EXERCISE TASK A =>
List the roles the writer of the New Year post names as ones they spent years trying to discover themselves in.

EXTRACT PROVIDED =>
"""
Happy New Year 2017!! | The Importance of your WHY!

Hello Love,

Happy New Year!

I feel like this, this is going to be an EPIC year. An AMAZING year. Do you feel it?

I am so excited for this new year, but…I can’t move on into this new year, or boldly step into it without recapping 2016. 2016 was a pivotal year for me. After years and years of hard work, after years of trying to discover who I was as a creative, a designer and an entrepreneur. It all finally clicked.

So how did I start? You might ask. What lead me to pretty much where I’m at now, with more focus and clarity than ever before, that you will sure see this 2017?

 

It was my why.

 

That’s right. You know all those things you read about on your feed on “remember your why” well for me, it really hit me this past year.

 

Have you ever seen the movie “Slumdog Millionaire“? If you haven’t it’s a great movie to watch. It’s a movie I have to reference because, in truth, it’s almost like… everything I’ve been through lead me up to this point and worked for me. If you know the movie then you know what I’m talkin’ bout.

 

If you haven’t seen it, let me just say it’s about this young man, who remembers certain moments in his life that all worked for him in a defining moment. Sometimes life works that way, doesn’t it? If you’re brave enough to step into uncharted waters, you start seeing that perhaps you were more than prepared and made for those waters.

 

I am so happy, I can’t even explain! Bursting at the seams of happiness over here, yea!

 

How do I feel? I feel as though I am at the beginning of a dream coming to realization. Sure, for me it took 6+ years, but honestly, those years were needed, completely worth it and necessary for me to be at the junction I am now. It’s all about truly trusting God with everything and just taking that leap of faith, regardless if you see the whole staircase or not.
"""
EXERCISE TASK B =>
Revise the listing from the line containing "Copy the provider.ts" through the listing's final line, replacing "file path" with "directory path" and leaving everything else unchanged.

Element and text location data
"""
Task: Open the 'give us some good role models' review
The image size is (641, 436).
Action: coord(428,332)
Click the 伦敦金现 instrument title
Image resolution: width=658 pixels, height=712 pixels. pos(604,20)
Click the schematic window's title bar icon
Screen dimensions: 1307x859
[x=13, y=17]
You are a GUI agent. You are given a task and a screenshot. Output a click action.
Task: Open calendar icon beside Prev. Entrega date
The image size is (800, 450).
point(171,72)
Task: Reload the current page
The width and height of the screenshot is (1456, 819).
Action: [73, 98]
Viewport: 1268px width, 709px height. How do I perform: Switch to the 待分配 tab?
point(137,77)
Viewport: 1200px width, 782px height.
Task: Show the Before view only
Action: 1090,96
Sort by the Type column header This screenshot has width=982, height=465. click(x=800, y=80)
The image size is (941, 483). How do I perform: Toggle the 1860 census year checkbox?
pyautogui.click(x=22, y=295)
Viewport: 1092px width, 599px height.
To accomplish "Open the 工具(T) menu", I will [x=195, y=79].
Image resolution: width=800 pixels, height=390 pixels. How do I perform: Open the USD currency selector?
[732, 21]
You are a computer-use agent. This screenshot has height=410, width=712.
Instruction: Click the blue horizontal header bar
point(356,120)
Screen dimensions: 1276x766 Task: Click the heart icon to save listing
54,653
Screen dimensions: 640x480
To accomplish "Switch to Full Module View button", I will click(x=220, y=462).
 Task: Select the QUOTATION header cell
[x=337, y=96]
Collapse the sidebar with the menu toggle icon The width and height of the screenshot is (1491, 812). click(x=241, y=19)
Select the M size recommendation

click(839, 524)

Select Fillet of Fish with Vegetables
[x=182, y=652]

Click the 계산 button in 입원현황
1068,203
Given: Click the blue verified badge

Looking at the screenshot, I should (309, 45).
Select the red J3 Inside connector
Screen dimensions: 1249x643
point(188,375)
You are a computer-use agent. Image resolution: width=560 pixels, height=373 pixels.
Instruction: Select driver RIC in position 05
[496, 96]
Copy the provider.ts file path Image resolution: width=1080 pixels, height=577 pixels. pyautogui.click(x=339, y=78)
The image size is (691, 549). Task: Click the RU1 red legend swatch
"""
CORRECT RESULT A =>
- a creative
- a designer
- an entrepreneur

CORRECT RESULT B =>
Copy the provider.ts directory path Image resolution: width=1080 pixels, height=577 pixels. pyautogui.click(x=339, y=78)
The image size is (691, 549). Task: Click the RU1 red legend swatch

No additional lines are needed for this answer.